The Mafia's Silent Flame

Summer Gold

Last update: 1970-01-01

Chapter 1 Blood & Pixels

  • Naples never slowed down.
  • Not for the heat, not for the tourists, not even for the threat of death hanging in the alleyways like cigarette smoke. It moved to its own rhythm—fast, loud, beautiful in a messy kind of way. And on that particular Wednesday, under a cloudless July sky, I was trying to focus on photographing graffiti while dodging pigeons and my own anxiety.
  • The Piazza Dante was a swirl of sound and color. Street musicians played an off-tune accordion, a group of art students sketched near the fountain, and a woman haggled over lemons with a vendor whose hands moved faster than his mouth. All of it was begging to be captured through my lens. And honestly? I was okay with being invisible behind my camera. It was my safe space. My shield.
  • That morning, I’d been assigned a dull gig for a travel blog; a feature on Naples’ street art scene. Low pay, high exposure. Typical. I adjusted the zoom, focused on a painted dove with flaming wings, and pressed the shutter.
  • Click.
  • Another shot. Another breath.
  • Click.
  • I was calming down, getting into the zone, even starting to hum along with the musician nearby when the air cracked.
  • Loud. Sudden. Real.
  • A gunshot.
  • My finger froze on the shutter.
  • The music stopped. The haggling stopped. Everything… stopped.
  • Then chaos erupted. Screams tore through the square like paper. People ran, scattering in every direction like ants from a fire. But I didn’t move. Couldn’t. My instincts were slow to kick in.

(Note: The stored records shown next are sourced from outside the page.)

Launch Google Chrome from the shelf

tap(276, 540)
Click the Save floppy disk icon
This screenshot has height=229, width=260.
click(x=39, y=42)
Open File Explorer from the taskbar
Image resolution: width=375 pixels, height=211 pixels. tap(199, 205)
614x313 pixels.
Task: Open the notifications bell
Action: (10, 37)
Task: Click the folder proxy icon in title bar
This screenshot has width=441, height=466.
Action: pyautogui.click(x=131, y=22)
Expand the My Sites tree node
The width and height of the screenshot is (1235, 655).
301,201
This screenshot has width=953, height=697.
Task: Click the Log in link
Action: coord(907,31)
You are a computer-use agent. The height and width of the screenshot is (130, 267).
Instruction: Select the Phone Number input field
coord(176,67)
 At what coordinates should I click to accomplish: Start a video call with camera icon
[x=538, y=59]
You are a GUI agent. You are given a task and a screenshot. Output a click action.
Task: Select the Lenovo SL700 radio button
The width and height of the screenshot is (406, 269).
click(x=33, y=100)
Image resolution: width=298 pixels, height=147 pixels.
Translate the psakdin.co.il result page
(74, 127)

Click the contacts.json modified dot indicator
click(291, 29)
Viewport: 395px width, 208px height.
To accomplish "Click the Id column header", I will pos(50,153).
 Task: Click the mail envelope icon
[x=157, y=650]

  • And that’s when I saw him.
  • He stood just beyond the fountain, surrounded by frozen bodies and shattered glass. He was tall, striking even from a distance, dressed in all black. His shirt sleeves were rolled up, revealing lean, scarred forearms. He held a matte-black pistol in one hand like it weighed nothing. Like he’d done this a thousand times before.

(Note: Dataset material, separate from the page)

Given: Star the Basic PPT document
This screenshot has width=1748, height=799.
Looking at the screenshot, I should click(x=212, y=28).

  • And he was looking straight at me.
  • Not the crowd. Not the vendors. Not the body of the man slumped behind him in a pool of red.
  • Me.
  • My heart stopped. I forgot how to breathe.

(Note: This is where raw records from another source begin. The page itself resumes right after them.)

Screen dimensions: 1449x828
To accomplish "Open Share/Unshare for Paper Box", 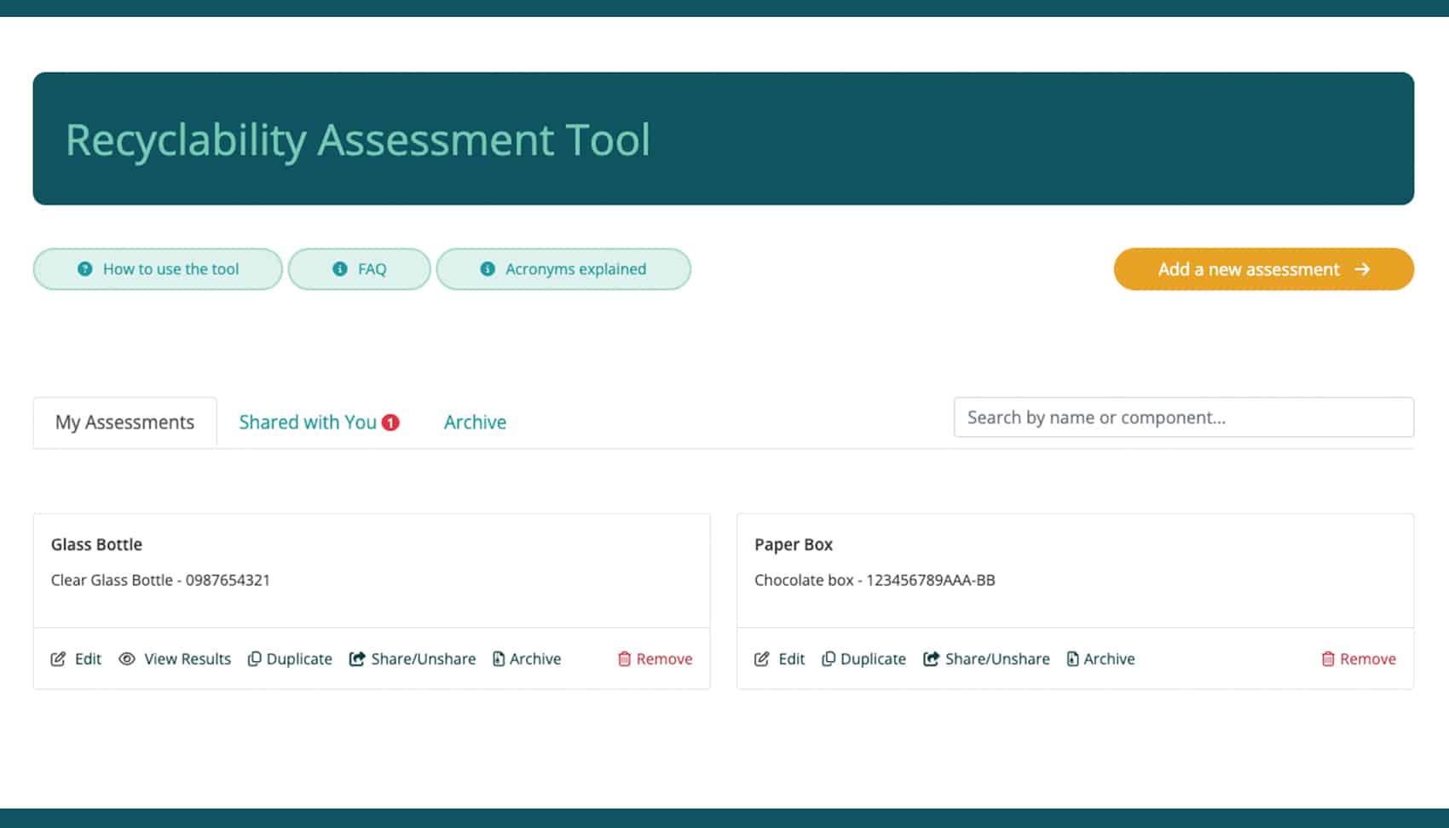I will coord(986,658).
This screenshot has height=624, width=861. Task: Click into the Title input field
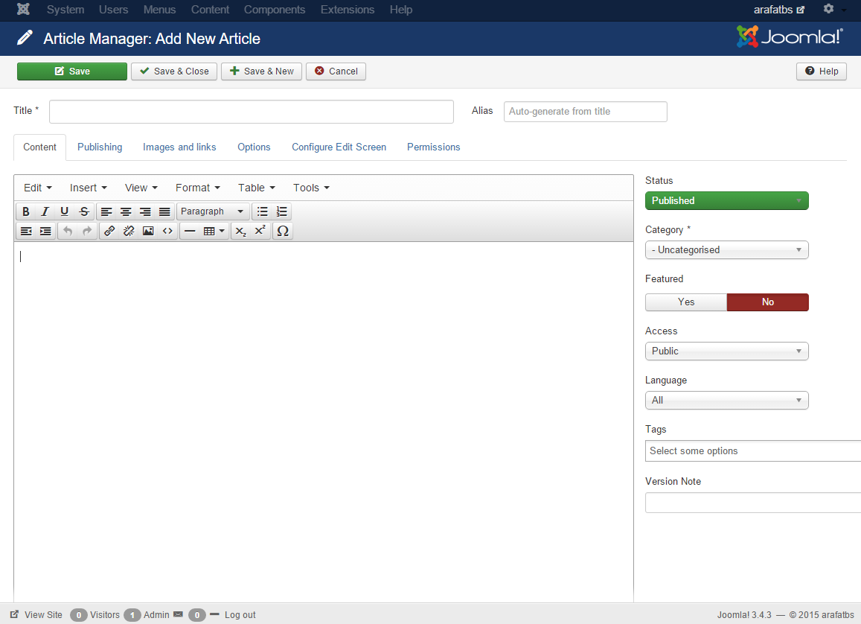pos(251,112)
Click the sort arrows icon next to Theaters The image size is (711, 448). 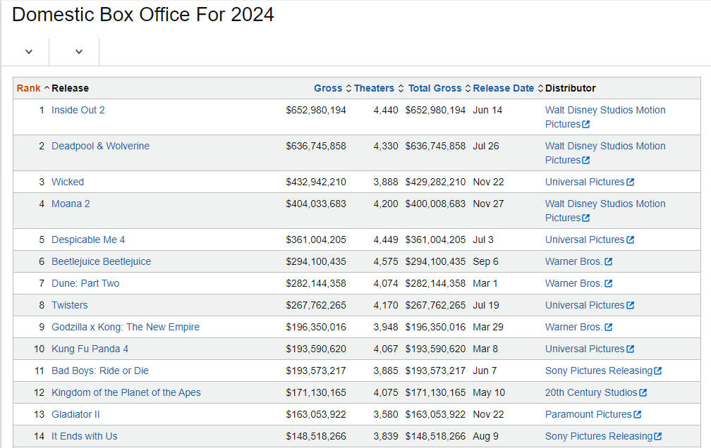(x=401, y=89)
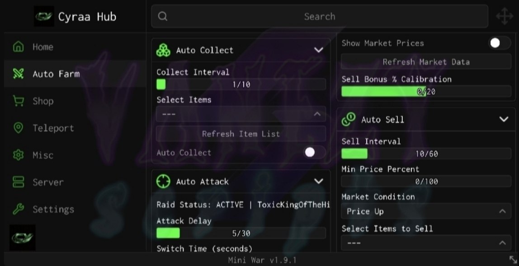519x266 pixels.
Task: Click the move arrows icon beside Search
Action: click(504, 16)
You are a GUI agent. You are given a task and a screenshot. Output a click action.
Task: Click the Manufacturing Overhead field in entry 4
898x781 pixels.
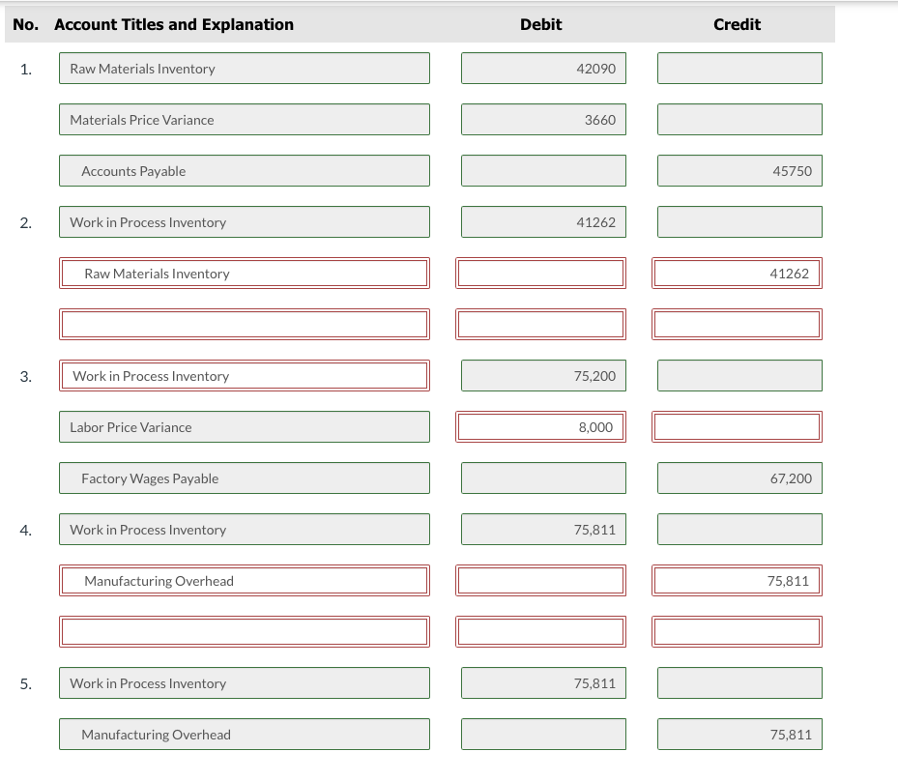tap(245, 580)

  • His eyes were gray, icy, unreadable, and locked onto mine like I was the only person left in the world. And somehow, in the middle of my panic, my camera shutter clicked again.
  • Click.
  • That sound broke the spell.
  • He started walking toward me. Not rushing. Just one calm, calculated step at a time.
  • I ran.
  • I turned so fast I nearly tripped over my own boots, shoved past a table full of espresso cups, and bolted through the side alley, ignoring the screams behind me. My lungs burned. My throat was dry. The camera slammed against my hip with every step, but I didn’t stop not until I reached Via Port’Alba, then my narrow street off it, and finally the old apartment I shared with no one.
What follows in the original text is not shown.